What you will do:
Update the records between the line holding "is (739, 694)." and the line holding "tree-item-label: 디렉터리 검색 is", inclusive, replacing "screenshot" with "image" and changing nothing else. Omit the pictures from your answer.

Entries shown:
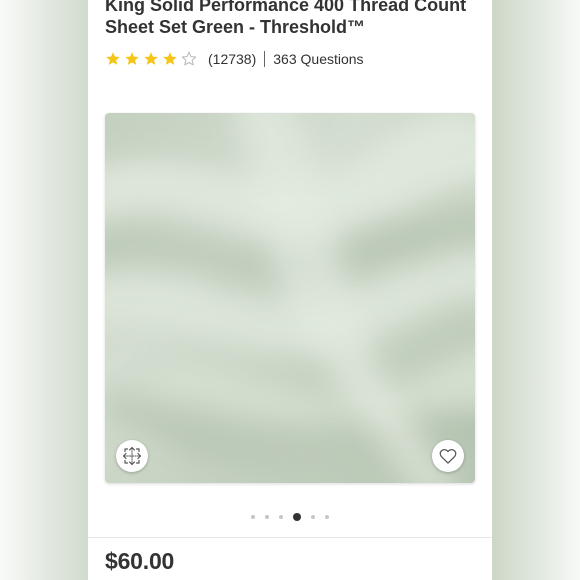 The image size is (580, 580). I want to click on product-price: $60.00, so click(140, 561).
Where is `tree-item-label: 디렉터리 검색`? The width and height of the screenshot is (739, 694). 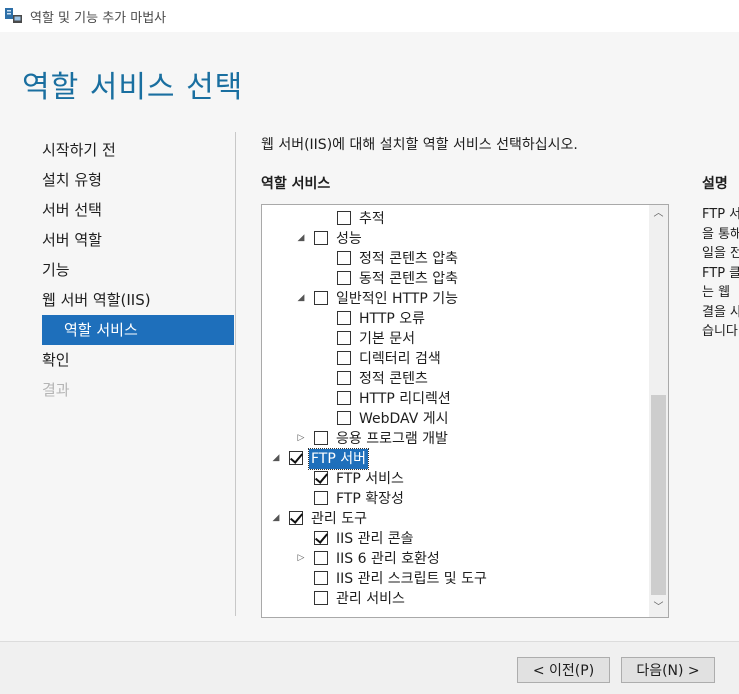
tree-item-label: 디렉터리 검색 is located at coordinates (400, 359).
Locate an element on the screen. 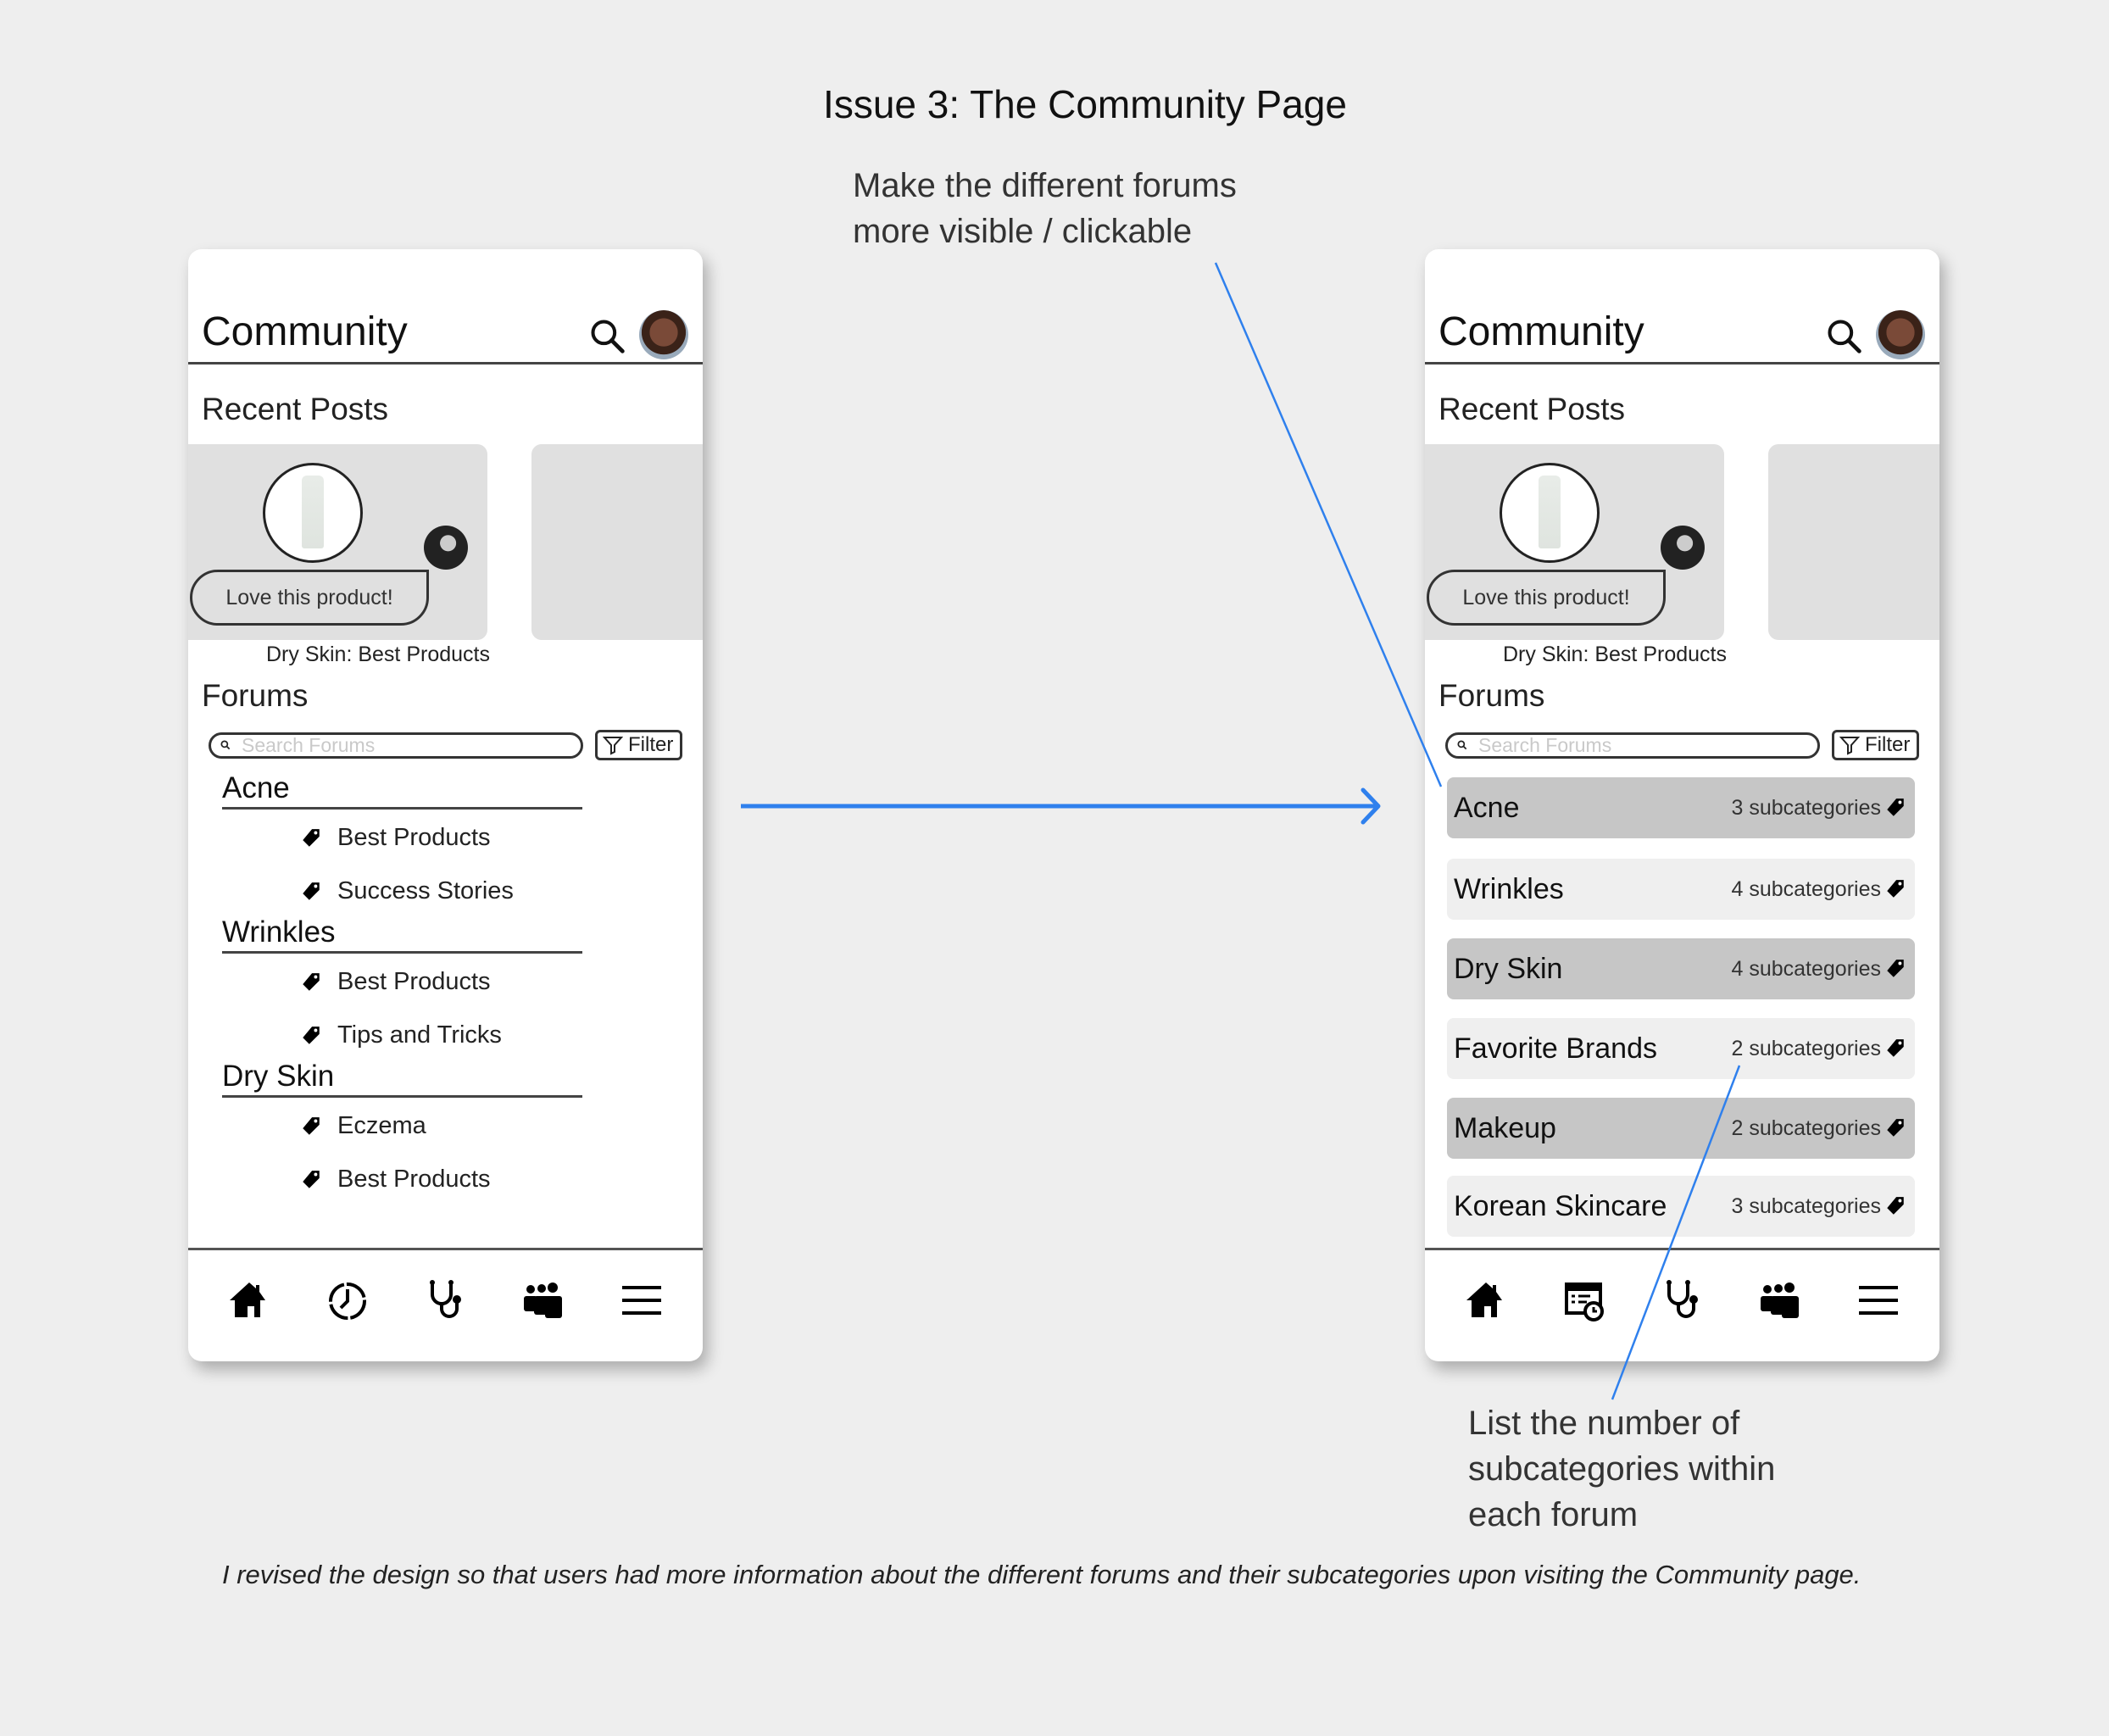  forum-row: Dry Skin 4 subcategories is located at coordinates (1681, 968).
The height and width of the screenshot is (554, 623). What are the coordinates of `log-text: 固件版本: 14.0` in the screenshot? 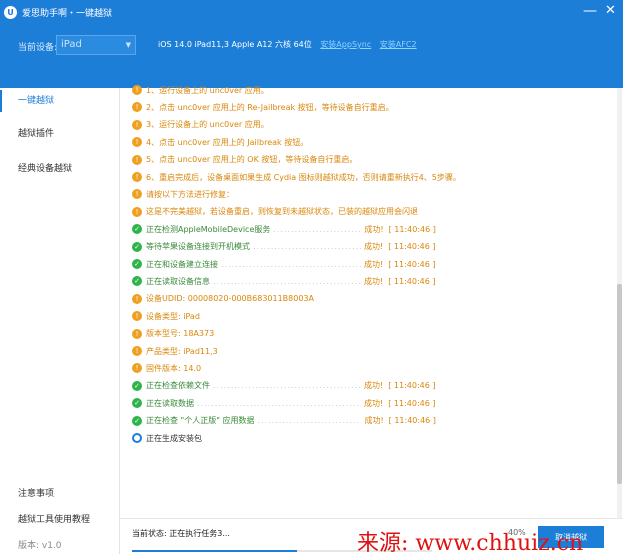 It's located at (174, 368).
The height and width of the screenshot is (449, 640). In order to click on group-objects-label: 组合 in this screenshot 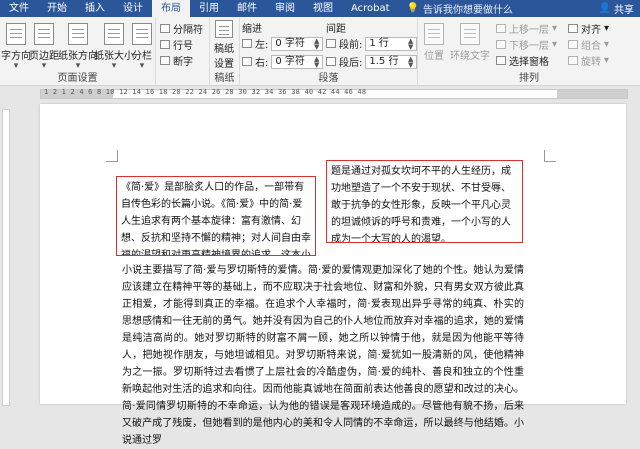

Finished task:
Where is `tree-item-label: 디렉터리 검색`? The width and height of the image is (739, 694). 
tree-item-label: 디렉터리 검색 is located at coordinates (400, 359).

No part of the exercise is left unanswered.